Egwene ne regarda pas en arrière.

Arrivée à sa tente, une maigre palefrenière, trébuchant dans ses grosses jupes de laine, accourut pour prendre les rênes de Daishar et Bela. Le visage paralysé par le froid, elle salua à peine de la tête avant d’emmener les chevaux aussi vite qu’elle était venue. À l’intérieur, la chaleur des braises lui fit l’effet d’un poing qui se referme. Jusque-là, Egwene n’avait pas réalisé à quel point la température extérieure était basse. Elle était transie.

Chesa lui prit sa cape et poussa des hauts cris quand elle toucha ses mains.

— Vous êtes gelée jusqu’à la moelle, Mère.

Sans cesser de bavarder, elle s’affaira dans la tente, pliant la cape d’Egwene et celle de Siuan, ouvrant les couvertures du lit de camp d’Egwene, touchant un plateau posé sur l’un des coffres descendu de la pile.

— Moi, si j’avais aussi froid, je sauterais tout droit dans mon lit, avec plein de briques chaudes autour de moi. Après avoir mangé, bien sûr. Je vais chercher d’autres briques pour vous réchauffer les pieds pendant que vous dînerez. Et pour Siuan Sedai aussi, évidemment. Oh, et si j’étais aussi affamée que vous devez l’être, je serais tentée d’engouffrer mon dîner d’une seule traite, mais ça me donne toujours mal à l’estomac.

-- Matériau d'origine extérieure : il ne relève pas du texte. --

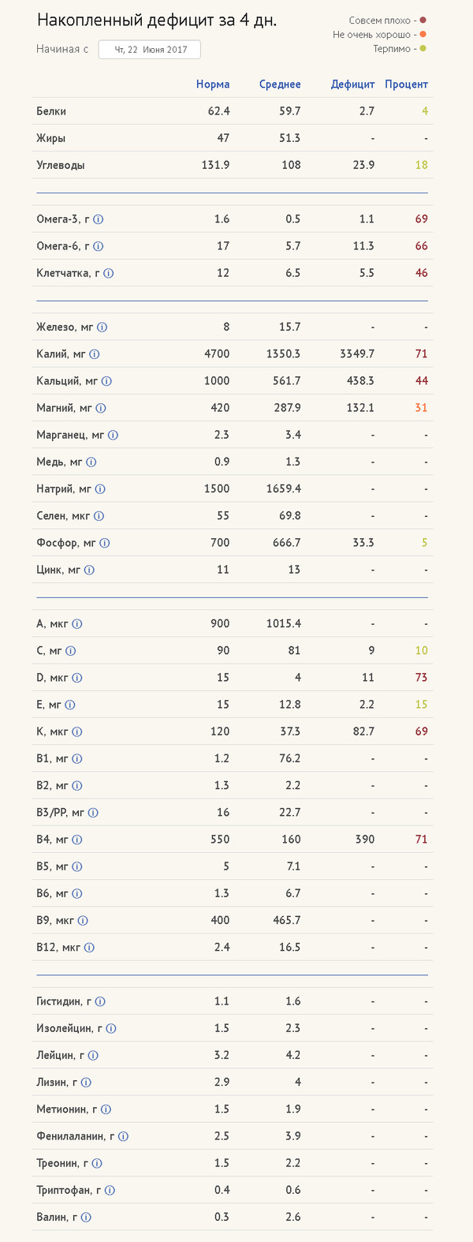Show info for Магний
This screenshot has height=1242, width=473.
point(100,408)
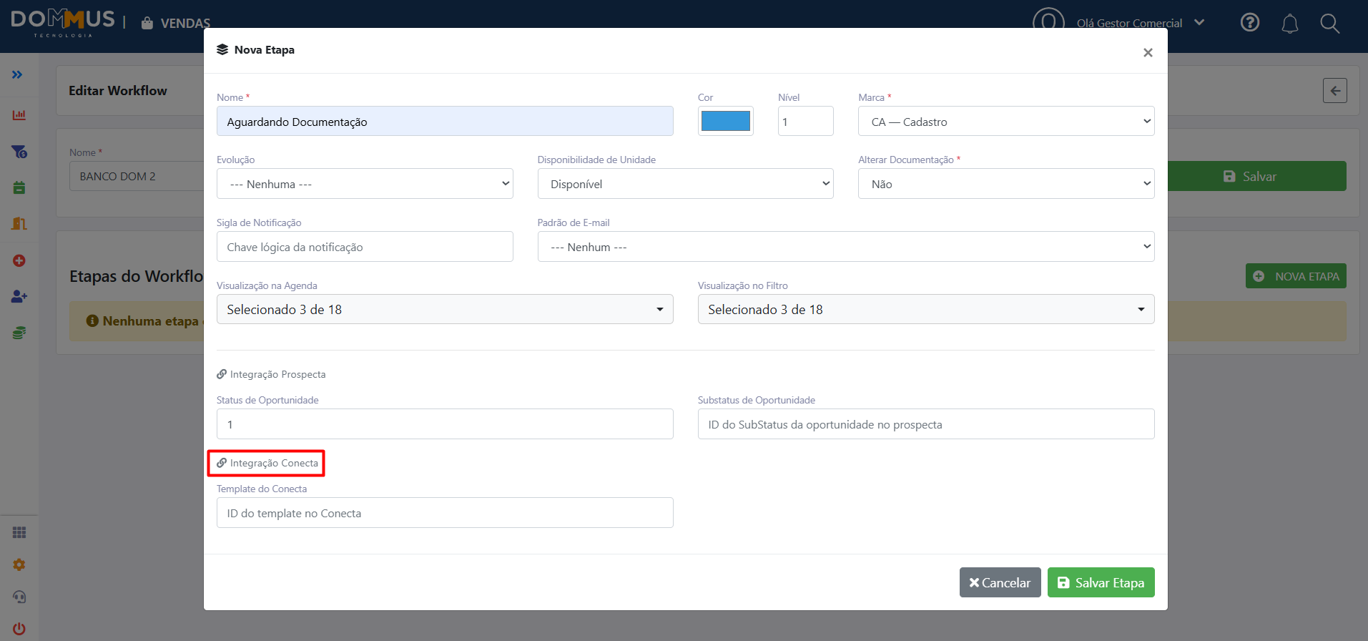Click the Template do Conecta input field
Screen dimensions: 1368x641
point(445,513)
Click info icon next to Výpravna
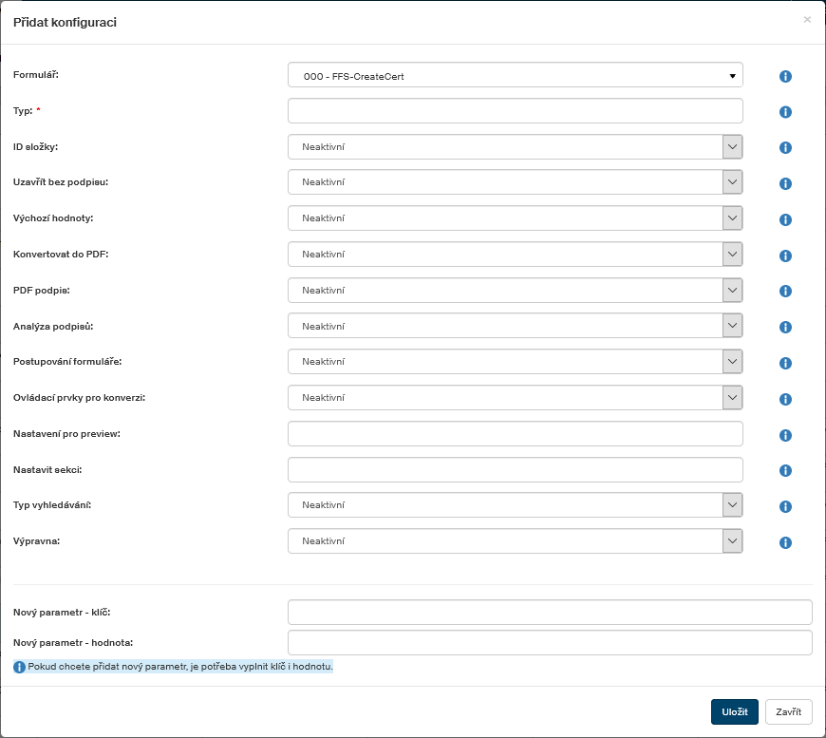The width and height of the screenshot is (826, 738). click(785, 543)
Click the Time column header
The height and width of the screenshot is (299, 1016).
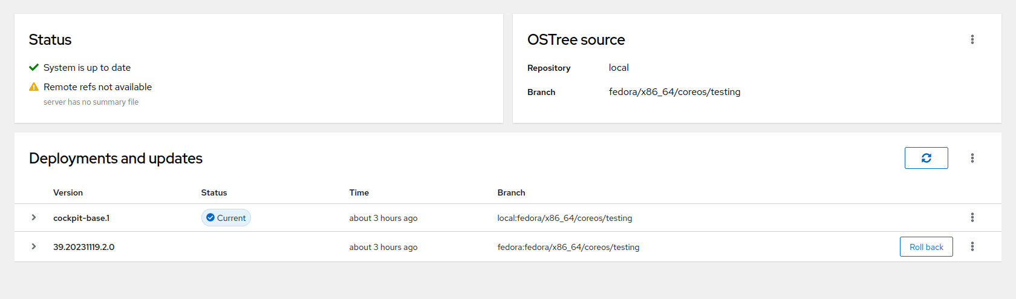(359, 192)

S’arrêtant près du plateau, elle hocha la tête avec satisfaction quand Egwene l’assura qu’elle ne mangerait pas trop vite.

S’en tenir à cette simple remarque ne fut pas facile. Chesa était toujours rafraîchissante, et après la journée qu’elle venait de passer, Egwene faillit rire de plaisir. Chesa n’était pas compliquée. Deux bols blancs de lentilles étaient disposés sur le plateau, avec un pichet de vin chaud, deux gobelets et deux petits pains. Elle s’était douté que Siuan dînerait avec elle. De la vapeur s’élevait du pichet et des bols. Combien de fois Chesa avait-elle changé ce plateau pour être certaine qu’un repas chaud accueillerait Egwene dès son retour ? Simple et pas compliquée. Et aussi attentionnée qu’une mère. Ou une amie.

— Je dois renoncer à mon lit pour le moment, Chesa. J’ai encore du travail. Voulez-vous nous laisser ?

Siuan hocha la tête quand le rabat de la tente retomba derrière la servante rondelette.

— Êtes-vous sûre qu’elle n’est pas à votre service depuis le berceau ? marmonna-t-elle.

Prenant un bol, un petit pain et une cuillère, Egwene s’installa dans son fauteuil en soupirant. Elle embrassa aussi la Source, tissant un écran pour s’isoler des oreilles indiscrètes. La saidar lui fit ressentir encore plus le froid qui lui gelait les mains et les pieds, et le reste du corps. Son bol était presque trop chaud pour qu’elle le tienne, de même que le pain. Oh, comme elle aurait aimé avoir ces briques chaudes !

— Y a-t-il autre chose que nous puissions faire ? demanda-t-elle, puis elle engouffra une cuillerée de lentilles.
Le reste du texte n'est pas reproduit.